Land-based game fishing is a form of big-game sport fishing in which anglers attempt to catch oceanic game fish from shore rather than from ocean-going boats. Some areas anglers can game fish from the land include public water-access points such as boat ramps, kayak launches, piers, jetties, and any other public water access. Numerous game fish can be targeted and caught from the shore using a variety of Fishing tackle and Fishing techniques. Land-based game fishing is similar to Surf fishing, however it is not restricted to just fishing the surf from beaches. Tackle used is usually comparable to that used on boats, but some differences are necessary, such as changes in rod length. Different tackle is used according to location and species targeted.

== Species ==
Numerous species can be targeted and caught using a variety of methods and tactics. These game fish vary depending on location and Body of water being fished. Some of the most popular global game fish are:

- Marlin
- Tarpon
- Mahi-mahi
- Swordfish
- Tuna
- Striped bass
- Bluefish
- Shark

== Shark fishing ==
A controversial aspect of land-based game fishing is the shark fishing side of the activity. When land-based shark fishing, anglers target an array of shark species from the shoreline, piers, jetties, etc. Sizable numbers of participants exist in Australia, South Africa and the Gulf and East Coast states of the United States, especially popular in Texas, Florida and North Carolina. The controversial side regards the amount of endangered species one could encounter when fishing for shark from the shore. Roughly 14% of shark species in the Atlantic Ocean were overfished in 2024, and concerns regarding the wellbeing of numerous shark species have become clear. However, there are some species of shark considered to be "game fish," and can potentially be legally targeted and some can even be harvested by land-based anglers. Some species of sharks recognized as "game fish" are Blacktip shark, Bonnethead, and Tiger shark. It is important to research specific location's shark fishing rules and regulations before fishing, as differing rules apply in different U.S. States, and other parts of the world. Additionally, concerns surrounding "chumming" have been raised. Chumming is a fishing method, intending to attract sharks to a specific area being fished utilizing chum.

==Locations==
The best land-based game fishing is at present restricted to very few areas around the world. The best-known spots are in South Africa, New Zealand, Australia and the Andaman Islands, of which Barren and Narcondam Island have allowed catching marlin from the rocks.
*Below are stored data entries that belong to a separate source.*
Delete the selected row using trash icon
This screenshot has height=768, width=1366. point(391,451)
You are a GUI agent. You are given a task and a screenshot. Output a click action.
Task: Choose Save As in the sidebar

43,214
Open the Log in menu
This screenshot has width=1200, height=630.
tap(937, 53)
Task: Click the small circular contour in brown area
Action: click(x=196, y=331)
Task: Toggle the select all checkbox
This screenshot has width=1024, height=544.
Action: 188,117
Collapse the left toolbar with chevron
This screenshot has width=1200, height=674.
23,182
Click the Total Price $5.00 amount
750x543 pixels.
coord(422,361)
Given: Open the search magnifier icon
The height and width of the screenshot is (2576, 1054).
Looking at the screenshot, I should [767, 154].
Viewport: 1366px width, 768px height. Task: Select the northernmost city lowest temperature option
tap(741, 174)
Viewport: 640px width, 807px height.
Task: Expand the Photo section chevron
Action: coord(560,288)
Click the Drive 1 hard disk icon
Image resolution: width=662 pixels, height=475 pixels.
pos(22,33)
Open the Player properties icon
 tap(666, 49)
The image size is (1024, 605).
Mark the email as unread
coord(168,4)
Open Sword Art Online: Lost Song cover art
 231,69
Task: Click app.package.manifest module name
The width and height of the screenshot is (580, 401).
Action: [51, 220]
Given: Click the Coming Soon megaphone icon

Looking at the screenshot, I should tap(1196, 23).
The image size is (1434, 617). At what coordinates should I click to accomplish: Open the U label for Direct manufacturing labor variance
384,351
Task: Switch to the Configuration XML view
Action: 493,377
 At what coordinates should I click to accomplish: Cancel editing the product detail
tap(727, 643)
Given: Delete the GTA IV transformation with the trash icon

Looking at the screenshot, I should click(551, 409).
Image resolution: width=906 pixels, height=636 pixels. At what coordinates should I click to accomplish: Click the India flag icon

Along the east coast of Australia, land-based game fishing can be divided into two fairly distinct geographic regions. On the north coast of New South Wales, from approximately Sydney northwards, light tackle is generally used, with smaller target species such as longtail tuna, Spanish mackerel and cobia. Particularly noted are the rock platforms of Jervis Bay, where black marlin of up to 200 lb have been caught using bait floated out on balloons. South of Sydney, heavier tackle is used as the target species are generally much larger (due to Bergmann's rule), with the main targets being black marlin, yellowfin tuna, yellowtail kingfish and sharks.